A Phase II Trial of GT103 in Combination With Pembrolizumab in STK11 Mutant Non-Small Cell Lung Cancer (NSCLC)
This phase II trial tests how well GT103 in combination with pembrolizumab works in treating patients with STK11 mutant non-small cell lung cancer that may have spread from where it first started to nearby tissue, lymph nodes, or distant parts of the body (advanced) or that has spread from where it first started (primary site) to other places in the body (metastatic). GT103 is a monoclonal antibody that may interfere with the ability of cancer cells to grow and spread. GT103 targets the tumor cell-protein complement factor H found on some cancer cells and may provide specific anti-tumor activity that may help block the formation of growths that may become cancer. Immunotherapy with monoclonal antibodies, such as pembrolizumab, may help the body's immune system attack the cancer, and may interfere with the ability of tumor cells to grow and spread. Giving GT103 in combination with pembrolizumab may kill more cancer cells and improve outcomes in patients with advanced or metastatic STK11 mutant non-small cell lung cancer.
• Age ≥ 18 years.
• Have an Eastern Cooperative Oncology Group (ECOG) performance status of ≤ 1 at the time of study treatment initiation.

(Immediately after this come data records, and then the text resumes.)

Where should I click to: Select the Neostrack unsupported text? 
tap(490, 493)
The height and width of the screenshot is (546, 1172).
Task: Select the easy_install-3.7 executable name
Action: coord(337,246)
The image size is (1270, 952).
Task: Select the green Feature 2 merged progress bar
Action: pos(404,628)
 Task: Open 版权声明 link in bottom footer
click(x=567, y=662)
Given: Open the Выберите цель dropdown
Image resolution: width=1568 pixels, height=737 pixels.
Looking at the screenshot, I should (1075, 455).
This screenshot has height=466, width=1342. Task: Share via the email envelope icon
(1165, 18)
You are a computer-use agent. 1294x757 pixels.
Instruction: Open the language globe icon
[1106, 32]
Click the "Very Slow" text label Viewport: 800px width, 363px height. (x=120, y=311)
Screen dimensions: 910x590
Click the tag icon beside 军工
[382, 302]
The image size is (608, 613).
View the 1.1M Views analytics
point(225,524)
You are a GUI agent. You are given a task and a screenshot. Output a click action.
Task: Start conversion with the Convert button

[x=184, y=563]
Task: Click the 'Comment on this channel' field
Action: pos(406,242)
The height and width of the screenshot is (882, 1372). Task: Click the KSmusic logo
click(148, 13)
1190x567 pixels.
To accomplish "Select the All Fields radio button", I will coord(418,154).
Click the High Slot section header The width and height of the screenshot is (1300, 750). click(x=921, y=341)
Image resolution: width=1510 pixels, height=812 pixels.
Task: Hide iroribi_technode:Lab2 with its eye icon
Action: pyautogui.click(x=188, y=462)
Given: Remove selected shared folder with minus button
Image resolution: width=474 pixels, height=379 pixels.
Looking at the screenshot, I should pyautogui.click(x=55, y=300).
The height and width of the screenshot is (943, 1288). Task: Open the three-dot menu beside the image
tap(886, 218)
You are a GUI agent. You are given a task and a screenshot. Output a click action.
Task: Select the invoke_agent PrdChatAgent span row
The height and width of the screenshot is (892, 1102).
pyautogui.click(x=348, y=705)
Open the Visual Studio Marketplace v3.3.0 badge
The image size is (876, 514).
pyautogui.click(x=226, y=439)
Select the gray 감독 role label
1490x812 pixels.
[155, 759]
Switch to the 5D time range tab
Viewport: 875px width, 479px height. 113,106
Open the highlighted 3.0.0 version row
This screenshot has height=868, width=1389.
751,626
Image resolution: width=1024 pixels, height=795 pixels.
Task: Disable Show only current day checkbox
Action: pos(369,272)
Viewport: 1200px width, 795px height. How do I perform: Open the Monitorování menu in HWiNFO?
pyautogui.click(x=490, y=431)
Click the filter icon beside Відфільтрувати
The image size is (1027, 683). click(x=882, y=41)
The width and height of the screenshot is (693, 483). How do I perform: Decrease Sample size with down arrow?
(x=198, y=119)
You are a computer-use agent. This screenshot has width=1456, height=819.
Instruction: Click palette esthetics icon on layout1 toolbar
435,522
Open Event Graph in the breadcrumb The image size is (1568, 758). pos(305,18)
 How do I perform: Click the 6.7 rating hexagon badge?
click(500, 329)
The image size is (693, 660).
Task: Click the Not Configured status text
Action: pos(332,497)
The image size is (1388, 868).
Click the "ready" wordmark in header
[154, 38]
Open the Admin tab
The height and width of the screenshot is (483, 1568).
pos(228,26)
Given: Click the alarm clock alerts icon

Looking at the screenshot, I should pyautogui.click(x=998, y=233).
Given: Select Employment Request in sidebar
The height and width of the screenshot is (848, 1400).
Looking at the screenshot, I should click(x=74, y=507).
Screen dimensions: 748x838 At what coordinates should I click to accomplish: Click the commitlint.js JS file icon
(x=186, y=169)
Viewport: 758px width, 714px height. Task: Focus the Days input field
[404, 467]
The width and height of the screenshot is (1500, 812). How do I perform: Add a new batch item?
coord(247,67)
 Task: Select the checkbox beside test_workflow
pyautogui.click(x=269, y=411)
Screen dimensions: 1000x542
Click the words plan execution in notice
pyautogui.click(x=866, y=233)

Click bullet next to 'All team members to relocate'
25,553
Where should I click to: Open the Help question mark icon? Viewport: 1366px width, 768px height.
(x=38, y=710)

• Have pathologically confirmed diagnosis of STK11 mutant NSCLC. STK11 mutation will be based on subject's local clinically accredited laboratory testing (Clinical Laboratory Improvement Amendments \[CLIA\]-certified) using deoxyribonucleic acid (DNA) sequencing test.
• Must have progressed on a pembrolizumab containing regimen and eligible for continuing pembrolizumab post-progression as determined by treating physician.
• Absolute neutrophil count (ANC) ≥ 1.5 x 10\^9/L.
• Platelets ≥ 100 x 10\^9/L.
• Hemoglobin ≥ 9 g/dL.
• Estimated glomerular filtration rate (GFR) (measured or calculated with Cockroft and Gault formula) \> 45mL/min.
• Alanine aminotransferase (ALT) and aspartate aminotransferase (AST) ≤ 3 x upper limit of normal (ULN) (ALT and AST ≤ 5 x ULN is acceptable if liver metastases are present).
• Total bilirubin ≤ 1.5 x ULN. For patients with well documented Gilbert's syndrome, total bilirubin ≤ 3 x ULN with direct bilirubin within normal range.
• Troponin-I ≤ ULN and B-type natriuretic peptide test (BNP) \< 200 pg/mL.
• Left ventricular ejection fraction (LVEF) ≥ lower limit of normal (LLN) (institutional limit).
• Patients must have measurable disease as defined in Response Evaluation Criteria in Solid Tumors (RECIST) 1.1.
• Participants of child-bearing potential must agree to use adequate contraceptive methods (e.g., hormonal or barrier method of birth control; abstinence) prior to study entry. Should a woman become pregnant or suspect she is pregnant while she or her partner is participating in this study, she should inform her treating physician immediately.
• Participant must understand the investigational nature of this study and sign an Independent Ethics Committee/Institutional Review Board approved written informed consent form prior to receiving any study related procedure.
• Participant agrees to provide blood samples at the start of treatment and at multiple times during the study. Participant agrees to provide tumor biopsy tissue or have adequate archival formalin-fixed paraffin-embedded (FFPE) tissue available.